Comme nous n'avons aucune technologie pour éradiquer le virus, nous devons apprendre à vivre avec. Les politiques de confinement fondées sur la peur des deux dernières années ne sont pas un modèle pour une société saine.

La bonne nouvelle est qu'avec les technologies nouvelles et efficaces disponibles et les idées de protection ciblées décrites dans le GBD, nous pouvons mettre fin à la pandémie si seulement nous pouvons rassembler le courage et la volonté politique de le faire. 

En Suède et dans de nombreux États américains qui ont évité les confinements, la pandémie est effectivement terminée, même si le virus continue de circuler. 
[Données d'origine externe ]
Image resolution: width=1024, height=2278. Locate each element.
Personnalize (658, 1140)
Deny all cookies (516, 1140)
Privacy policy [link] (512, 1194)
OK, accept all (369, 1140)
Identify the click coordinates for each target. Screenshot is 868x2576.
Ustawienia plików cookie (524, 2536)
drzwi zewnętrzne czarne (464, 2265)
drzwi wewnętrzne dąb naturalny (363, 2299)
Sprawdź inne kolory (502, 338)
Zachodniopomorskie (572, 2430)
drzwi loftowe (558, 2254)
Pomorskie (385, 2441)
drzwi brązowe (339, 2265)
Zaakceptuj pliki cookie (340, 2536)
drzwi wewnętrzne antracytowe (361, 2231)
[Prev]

Alors que la société normale reprend, la grande majorité trouvera que vivre avec le virus n'est pas si difficile après tout.

Publié pour la première fois dans le Courrier quotidien.



Publié sous un Licence internationale Creative Commons Attribution 4.0
Pour les réimpressions, veuillez rétablir le lien canonique vers l'original Institut Brownstone Article et auteur.

Auteur

  • Jayanta Bhattacharya

    Le Dr Jay Bhattacharya est médecin, épidémiologiste et économiste de la santé. Il est professeur à la Stanford Medical School, chercheur associé au National Bureau of Economics Research, chercheur principal au Stanford Institute for Economic Policy Research, membre du corps professoral du Stanford Freeman Spogli Institute et membre de l'Académie des sciences et des sciences. Liberté. Ses recherches portent sur l’économie des soins de santé dans le monde, avec un accent particulier sur la santé et le bien-être des populations vulnérables. Co-auteur de la Déclaration de Great Barrington.